Vor einer Erhöhung der Grundsteuer warnt die ÖHV. Kontraproduktiv wäre auch eine Vermögenssteuer, wie sie vom ÖGB gefordert wird. Denn unzeitgemäße Steuern verhindern die Umstrukturierung der österreichischen Hotellerie.


"6.200 österreichische Unternehmen wurden im Vorjahr an einen Nachfolger  übergeben. 36 % davon waren Tourismusbetriebe." Das zeige den tiefgreifenden Strukturwandel auf, vor dem Österreichs Tourismus steht, erklärt Manfred Furtner, Landesvorsitzender der Österreichischen Hoteliervereinigung (ÖHV) in Tirol. In Westösterreichs familiär geführter Ferienhotellerie stünden in den kommenden Jahren viele Hotels vor der Übergabe. In Häusern der gehobenen Kategorien stehen die Nachfolger in vielen Fällen schon fest. Kleinbetriebe, in die schon seit Jahren nicht mehr investiert wurde, die den Ansprüchen der Gäste nicht mehr entsprechen, sollten

geschlossen werden. "Viele wollen aussteigen, können sich das aber nicht leisten", verweist Furtner auf die hohen Kosten infolge einer Betriebsaufgabe.
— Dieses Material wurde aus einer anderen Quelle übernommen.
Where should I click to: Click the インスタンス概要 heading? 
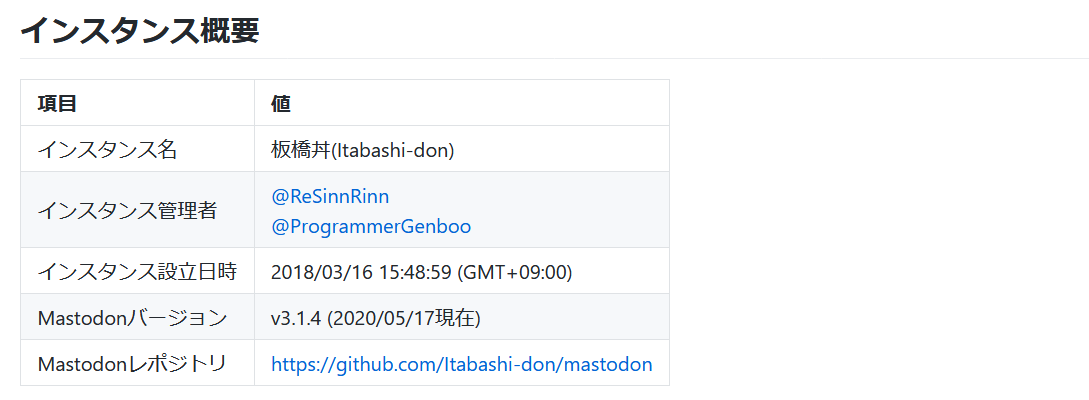click(139, 30)
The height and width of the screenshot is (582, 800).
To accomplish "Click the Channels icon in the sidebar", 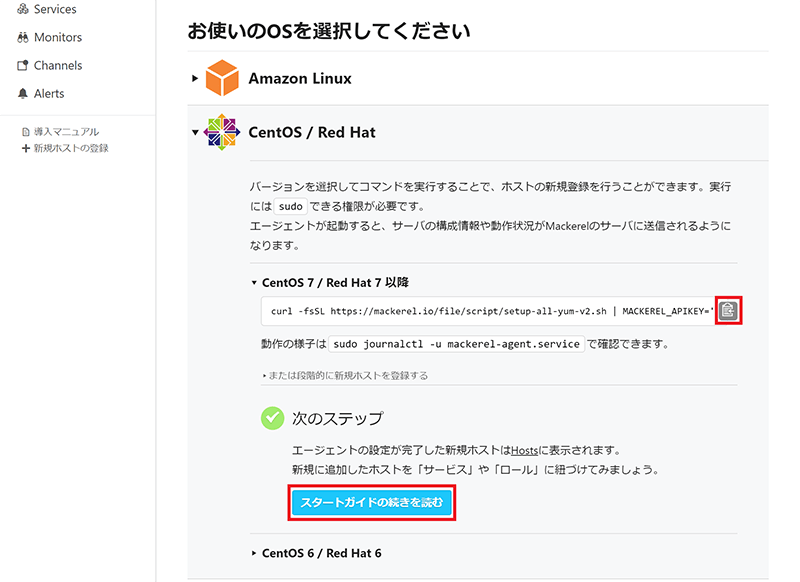I will click(x=23, y=65).
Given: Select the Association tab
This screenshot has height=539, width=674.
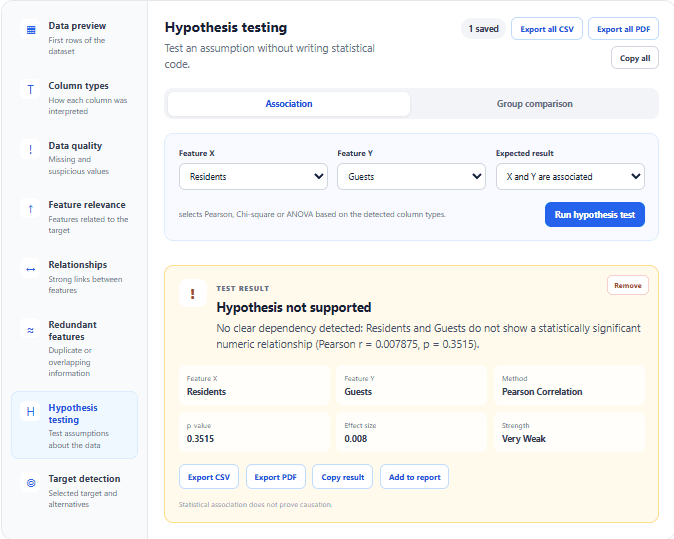Looking at the screenshot, I should [289, 104].
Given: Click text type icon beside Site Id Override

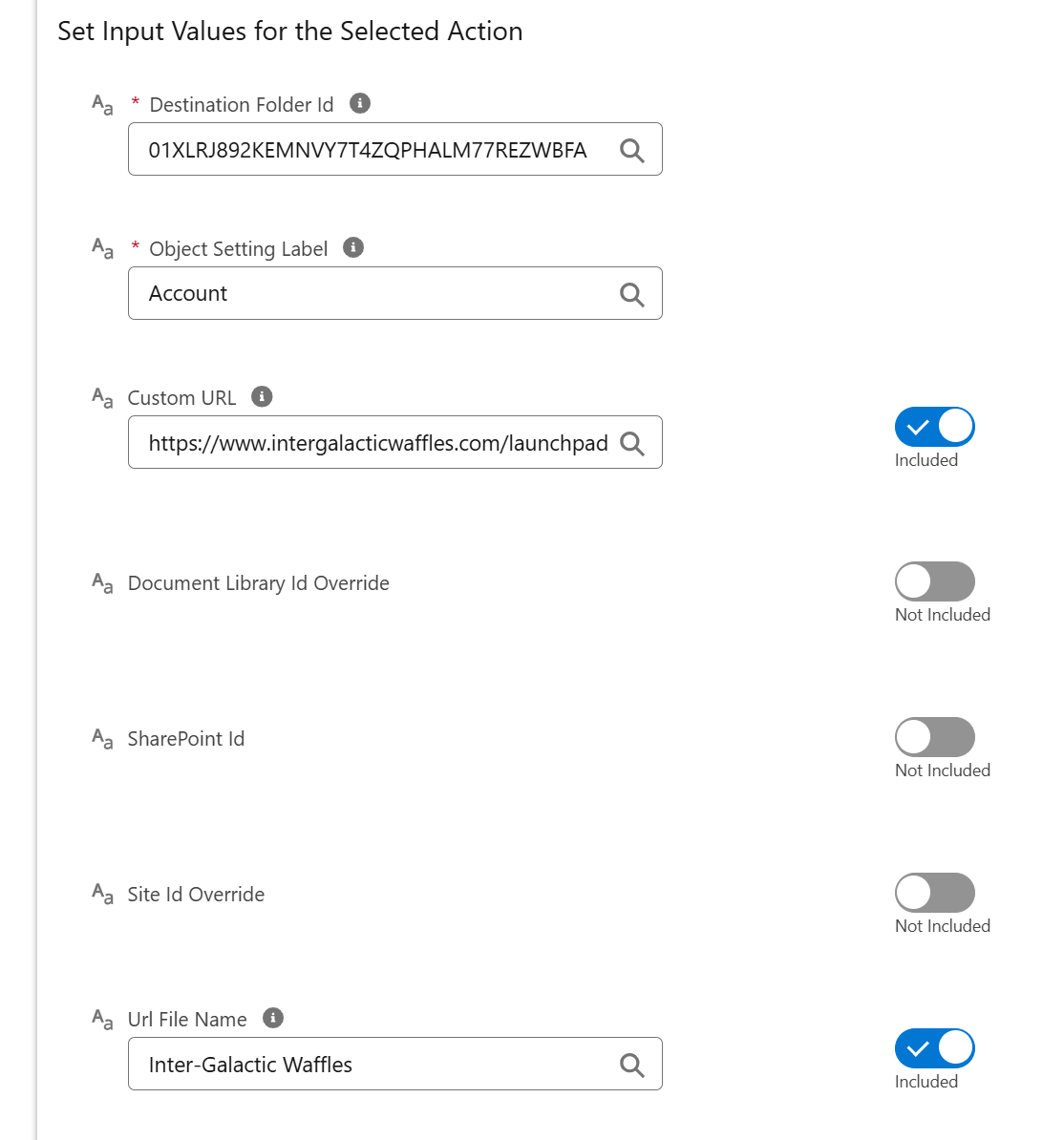Looking at the screenshot, I should [102, 895].
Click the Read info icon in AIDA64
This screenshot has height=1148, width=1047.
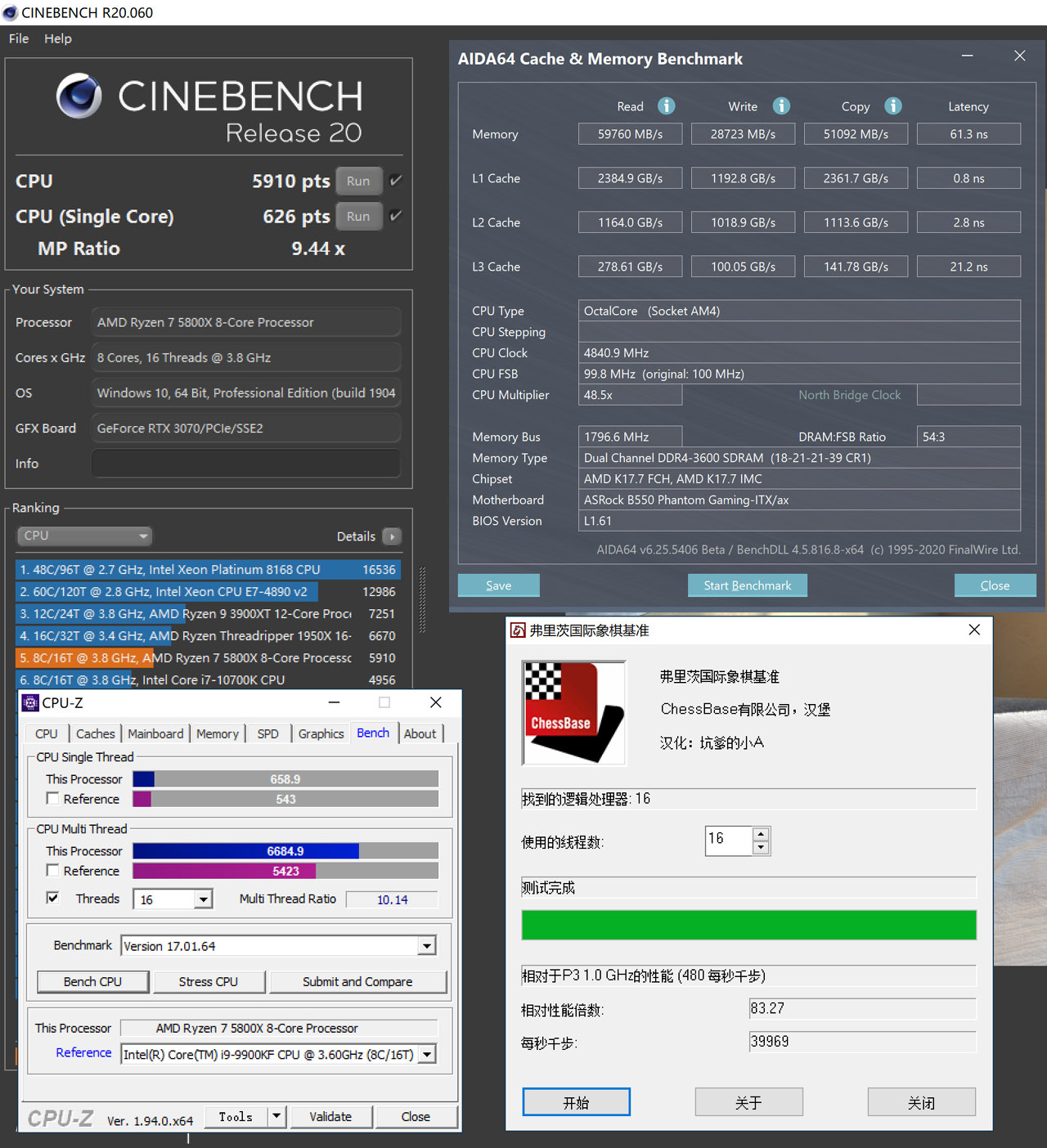coord(667,106)
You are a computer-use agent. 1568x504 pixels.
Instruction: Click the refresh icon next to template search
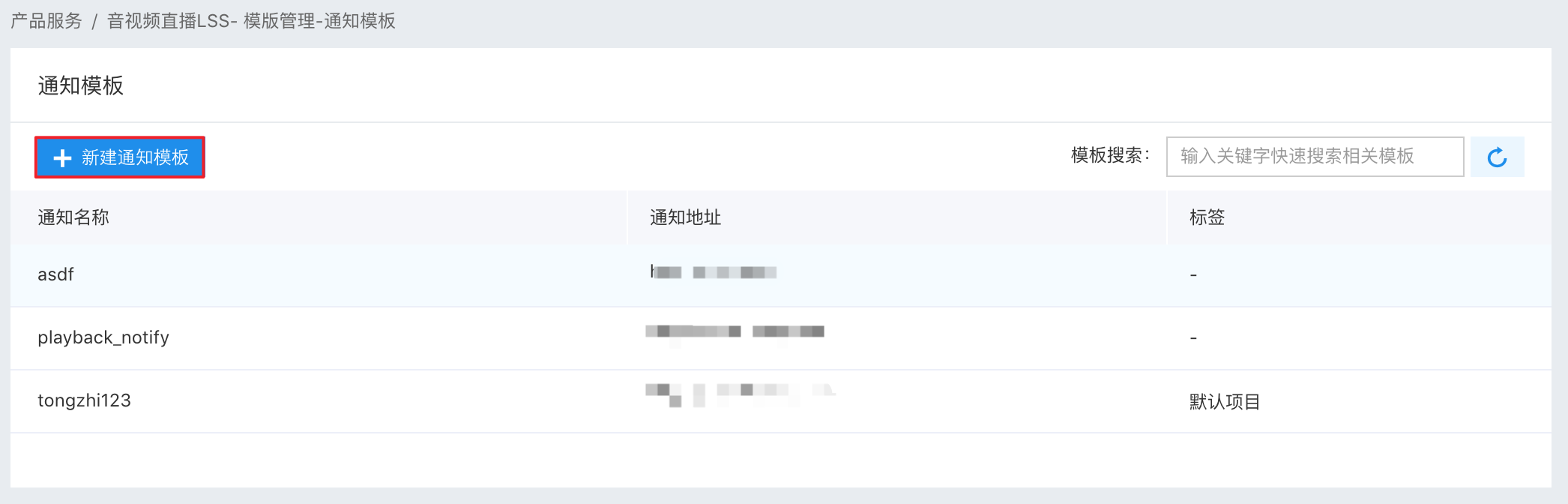tap(1497, 157)
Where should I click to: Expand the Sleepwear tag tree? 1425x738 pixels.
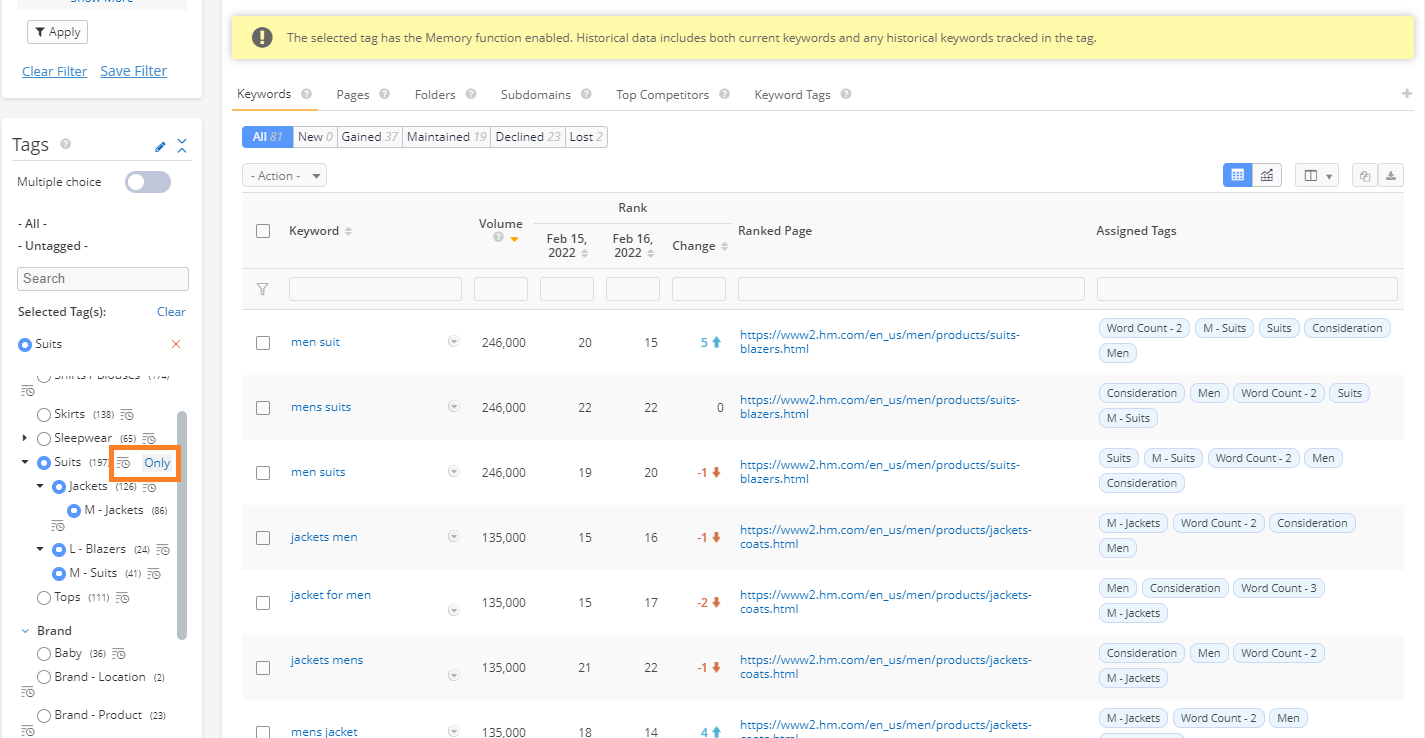pos(25,438)
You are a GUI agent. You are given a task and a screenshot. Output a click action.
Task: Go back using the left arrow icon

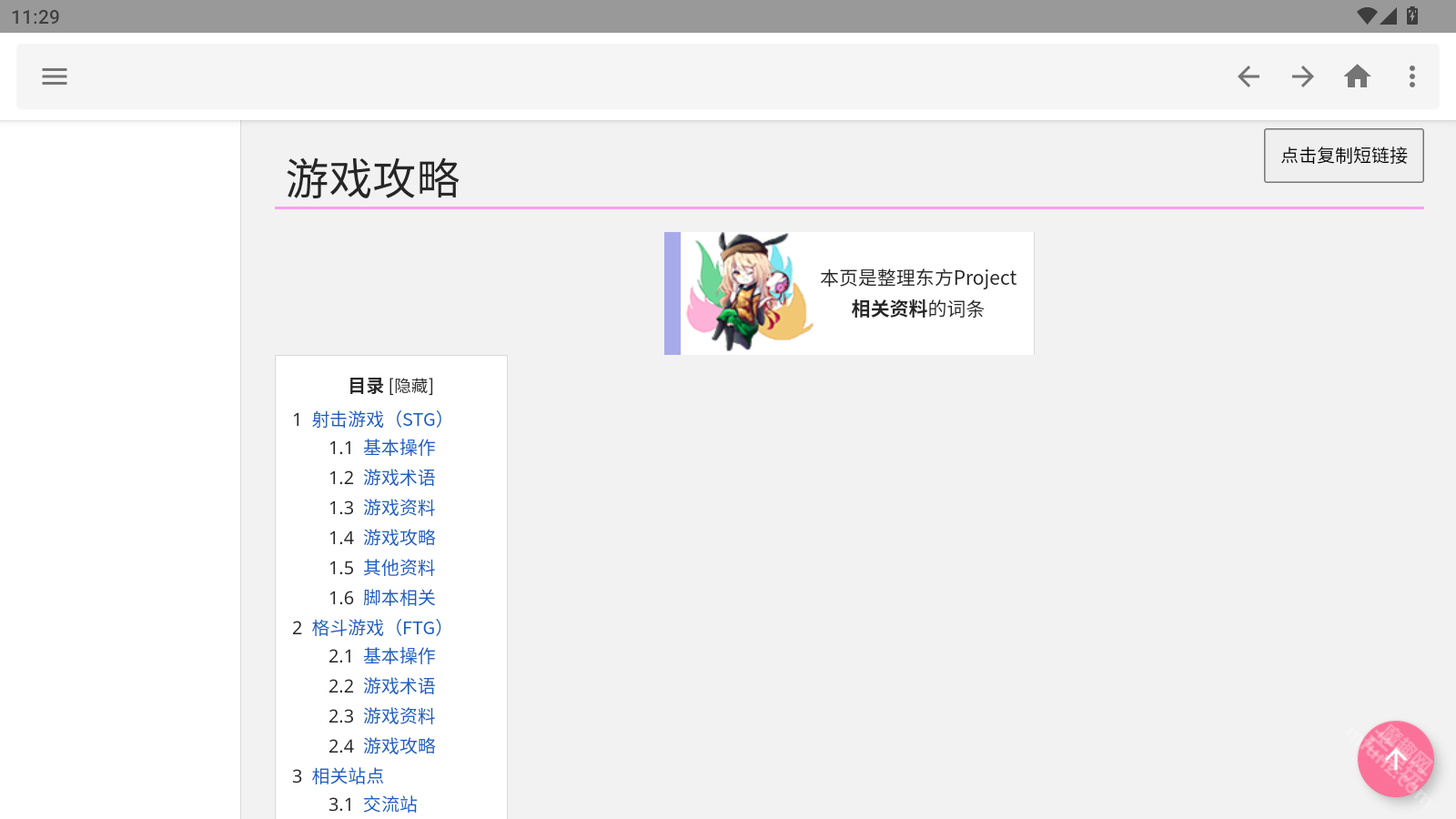pos(1249,76)
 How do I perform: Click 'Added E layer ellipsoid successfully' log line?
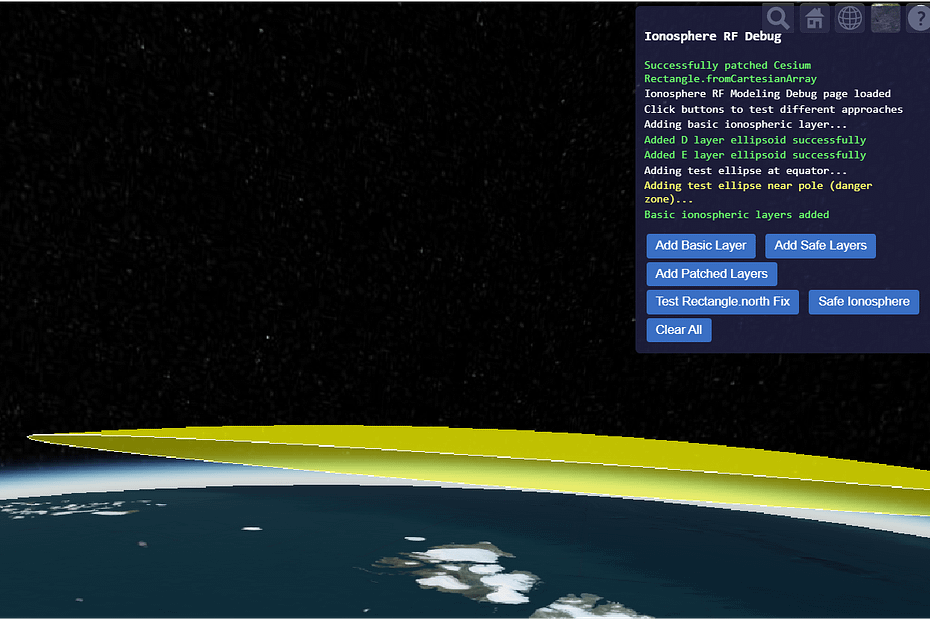pyautogui.click(x=755, y=155)
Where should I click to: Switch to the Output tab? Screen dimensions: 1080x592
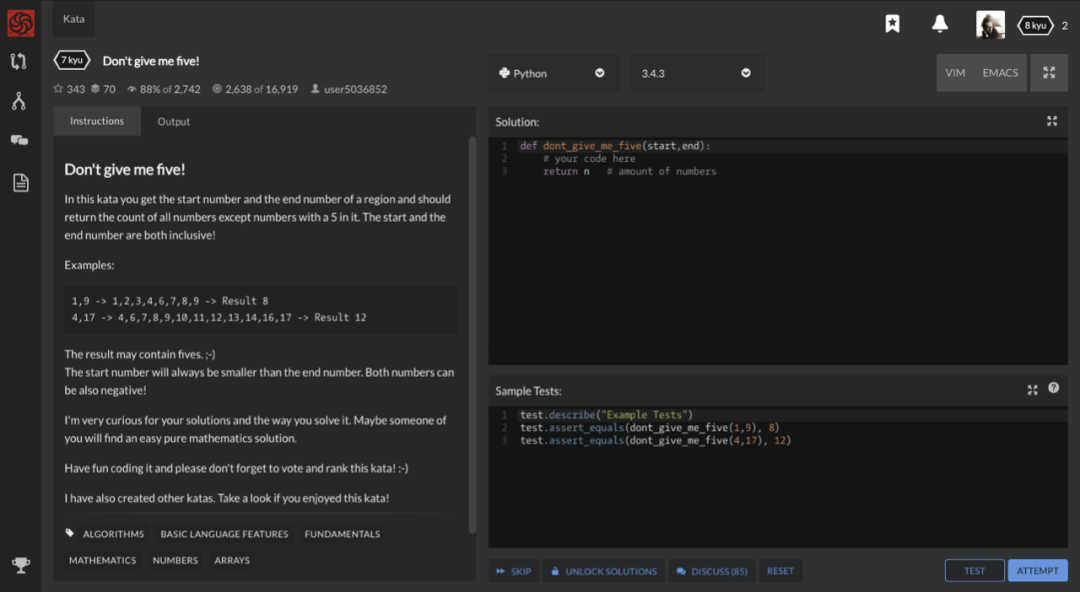pos(173,122)
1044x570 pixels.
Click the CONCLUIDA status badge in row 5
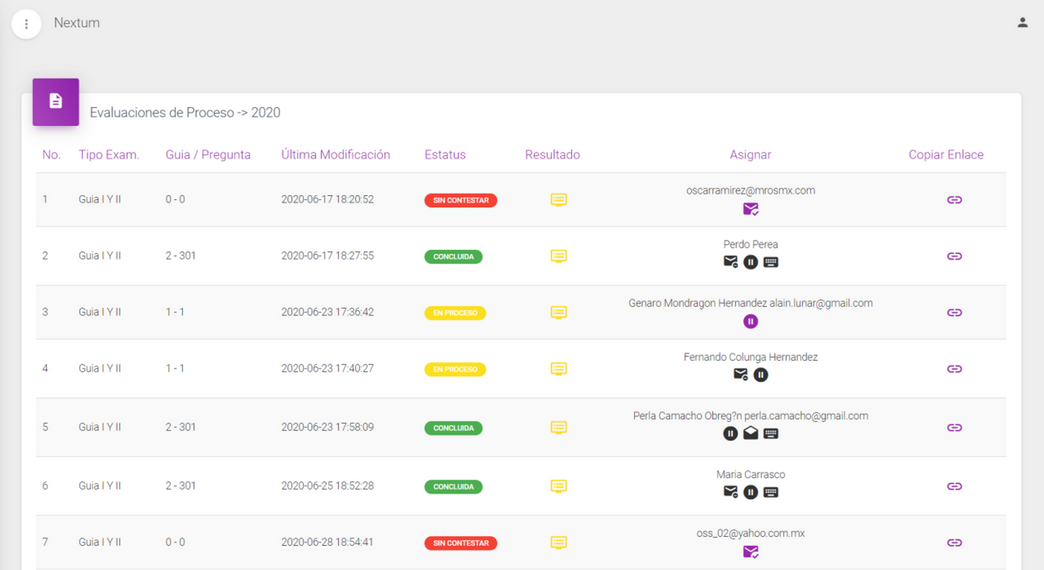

Die Besteuerung der Stillen Reserven sowie von Grund und Boden verhindert den notwendigen Strukturwandel. Um die Umstellung zu forcieren, soll die Betriebsaufgabe durch Anwendung des Hälftesteuersatzes und Steuerfreiheit für Stille Reserven erleichtert

werden. Die Gebäude sollen sinnvoll genutzt werden: "Es werden mehr Pflege- und Altenwohnheime benötigt und auch mehr Mitarbeiterunterkünfte", so Furtner.

 

Wer nicht investiert, verliert. Österreichs Tourismus muss laut Österreichischer Hotel- und Tourismusbank an die 3 Mrd. Euro pro Jahr investieren, um wettbewerbsfähig zu bleiben. Um die arbeitsplatzwirksamen Investitionen der Hoteliers anzukurbeln, hätte Mag. Gregor Hoch, ÖHV-Landesvorsitzender in Vorarlberg schon einige Ideen. DDie Abschreibung für Abnutzung (AfA) ist für Investitionen in Hotelgebäude mit 33 Jahren festgesetzt. Wellness- und Sanitäreinrichtungen sollten aber nach spätestens 15 Jahren erneuert werden. "Dann werden sie unattraktiv. Die derzeitige Regelung stellt den Hotelier vor die Wahl der Qual: Will er noch nicht abgeschriebene Gästebadezimmer ersetzen oder mutet er seinen Gästen uralte Badewannen und Fliesen zu? Vor dieser Wahl stehen die Hoteliers derzeit. Wirtschaftlich ist das ruinös", so Hoch, der in Wirtschaftsminister Mitterlehner einen Verbündeten weiß: "Die Senkung der Abschreibungsdauer auf 15 Jahre wurde in die Tourismusstrategie aufgenommen. Jetzt muss es an die Umsetzung gehen!"